In the sixth, the lady tells us how the seasons have graduated from the rainy season to the winter, when the rattepod is said to bloom like the moon around a touch-me-not bush nearby. She wonders if the man won’t think of her at all, at this time. In the seventh, the lady says as the dew pours and the birds cry, her heart cannot forget the man, whom she knows cannot stay away from her. The eighth sees the theme of pallor returning, and now, attacking the eyes of the lady, making them golden-hued again, like the flowers of the golden shower tree. The interesting detail here is the description of the tube-like black fruits of this tree and placing them in parallel to a woman’s tresses. A testimony to the immense imagination of these ancients!

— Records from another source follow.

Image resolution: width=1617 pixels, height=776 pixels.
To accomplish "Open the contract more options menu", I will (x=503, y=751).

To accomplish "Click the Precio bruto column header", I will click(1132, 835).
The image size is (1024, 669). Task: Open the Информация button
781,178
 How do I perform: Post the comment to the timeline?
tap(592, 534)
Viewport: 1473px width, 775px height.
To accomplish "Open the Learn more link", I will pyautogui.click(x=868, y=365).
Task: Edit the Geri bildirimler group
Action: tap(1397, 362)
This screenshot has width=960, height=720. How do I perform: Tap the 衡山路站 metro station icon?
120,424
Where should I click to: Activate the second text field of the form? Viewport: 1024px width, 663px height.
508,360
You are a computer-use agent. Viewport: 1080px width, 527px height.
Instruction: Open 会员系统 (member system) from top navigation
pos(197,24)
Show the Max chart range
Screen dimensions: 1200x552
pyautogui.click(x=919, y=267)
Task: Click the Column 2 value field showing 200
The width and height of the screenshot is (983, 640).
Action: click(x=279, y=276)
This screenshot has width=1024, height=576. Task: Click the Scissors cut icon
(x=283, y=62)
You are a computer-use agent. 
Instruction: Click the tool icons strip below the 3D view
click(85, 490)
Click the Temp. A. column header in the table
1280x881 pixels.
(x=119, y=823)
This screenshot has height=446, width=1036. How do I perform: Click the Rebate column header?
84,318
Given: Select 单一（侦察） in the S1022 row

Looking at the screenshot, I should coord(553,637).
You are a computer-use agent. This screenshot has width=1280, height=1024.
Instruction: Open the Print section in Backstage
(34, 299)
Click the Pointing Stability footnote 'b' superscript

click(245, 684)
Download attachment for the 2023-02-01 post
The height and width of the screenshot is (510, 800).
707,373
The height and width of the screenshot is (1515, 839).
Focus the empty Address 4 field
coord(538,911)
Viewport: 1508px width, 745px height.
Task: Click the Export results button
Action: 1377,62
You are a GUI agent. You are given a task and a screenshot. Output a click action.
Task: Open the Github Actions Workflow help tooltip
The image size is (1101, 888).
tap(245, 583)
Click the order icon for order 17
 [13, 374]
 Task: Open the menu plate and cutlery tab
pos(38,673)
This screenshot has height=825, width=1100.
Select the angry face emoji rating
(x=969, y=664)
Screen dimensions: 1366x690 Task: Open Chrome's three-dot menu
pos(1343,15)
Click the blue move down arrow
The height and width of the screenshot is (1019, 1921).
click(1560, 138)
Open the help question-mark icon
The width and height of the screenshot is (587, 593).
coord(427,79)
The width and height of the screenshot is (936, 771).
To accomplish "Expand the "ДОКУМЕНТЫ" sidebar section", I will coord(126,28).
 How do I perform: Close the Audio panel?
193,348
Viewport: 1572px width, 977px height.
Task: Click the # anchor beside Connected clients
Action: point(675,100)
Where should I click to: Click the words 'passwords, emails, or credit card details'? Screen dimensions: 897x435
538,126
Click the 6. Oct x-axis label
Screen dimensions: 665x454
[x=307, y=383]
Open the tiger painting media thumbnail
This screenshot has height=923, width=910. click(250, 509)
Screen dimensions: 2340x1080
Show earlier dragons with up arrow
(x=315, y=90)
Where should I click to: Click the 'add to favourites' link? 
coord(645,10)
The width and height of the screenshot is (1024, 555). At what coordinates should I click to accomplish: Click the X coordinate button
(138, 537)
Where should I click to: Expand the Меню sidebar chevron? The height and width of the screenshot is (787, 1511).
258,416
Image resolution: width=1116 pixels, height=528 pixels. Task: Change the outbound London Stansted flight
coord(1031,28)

In the ninth, the lady wonders if it would be possible to embrace the man to end her pallor, even as she describes his mission of helping the king vanquish his enemies and seize their forts. The last one sees the lady expressing how the king seems to not feel any dislike towards his battle camp, even after being there for so long, and there seemed to be no message from the man. While this was so, the seasons were prompt in their torment, for the northern winds were shaking the plantain tree from root to tip, and seemingly, the lady too. And so, in this series, we understand that the pain of parting afflicts not only the man but the lady too, and while he can distract himself by immersing himself in his work, she seems to remain at home, dwelling only on him. Perhaps an indication that this lady perceives the pain of parting with even more intensity!